Een andere context is het IP-adres. Een IP-adres is voor wie het adres uitgeeft altijd een persoonsgegeven [4]. De Internetprovider kan tenslotte je (dynamisch) IP adres altijd koppelen aan jou.
Voor diensten op het internet is het sinds de Breyer uitspraak [5] van het Europese Hof van Justitie dat een dynamisch IP-adres ook voor andere een persoonsgegeven kan zijn. Als er door een internetdienst een koppeling kan worden gemaakt tussen een identiteit (een login naam bijvoorbeeld) en het IP-adres, is het IP-adres ook een persoonsgegeven. Dus voor een internetwinkel waar ook andere gegevens gekoppeld kunnen worden aan het IP-adres (of zoals in de Breyer zaak de overheid) is het IP-adres altijd een persoonsgeven. Bij een internet informatiesite, die geen login mogelijkheid heeft, niet.
We moeten dus letten op meer dan alleen de voor de hand liggende persoonsgegevens. Het is van belang dat er voor elk informatiesysteem wordt bepaald welke gegevens, die mogelijk zelfstandig of in combinatie met andere, gebruikt kunnen worden om een persoon te identificeren.

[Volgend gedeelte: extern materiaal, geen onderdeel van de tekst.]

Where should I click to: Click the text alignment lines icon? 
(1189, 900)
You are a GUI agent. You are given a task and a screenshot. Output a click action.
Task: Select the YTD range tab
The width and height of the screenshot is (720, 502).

Hiervoor zijn verschillende technieken in omloop (zoals de gegevensbeschermingseffectbeoordeling (DPIA), in slecht Nederlands ook wel de PIA genoemd, maar daar ga ik in een volgend hoofdstuk dieper op in.
Persoonsgegevens die sowieso niet mogen worden verwerkt
Naast de “standaard” persoonsgegevens kennen we in de AVG (artikel 9 en 10) ook nog "bijzondere persoonsgegevens". Deze mogen (uiteraard uitzonderingen daargelaten, kom ik later nog op terug) nooit worden verwerkt.
Bijzondere gegevens zijn alle gegevens waaruit ras of etnische afkomst, politieke opvattingen, religieuze of levensbeschouwelijke overtuiging of het lidmaatschap van een vakbond blijken, en verwerking van genetische gegevens, biometrische gegevens met het oog op de unieke identificatie van een persoon, of gegevens over gezondheid, of gegevens met betrekking tot iemands seksueel gedrag of seksuele gerichtheid (artikel 9 lid 1 van de AVG). En Persoonsgegevens betreffende strafrechtelijke veroordelingen en strafbare feiten (artikel 10 AVG).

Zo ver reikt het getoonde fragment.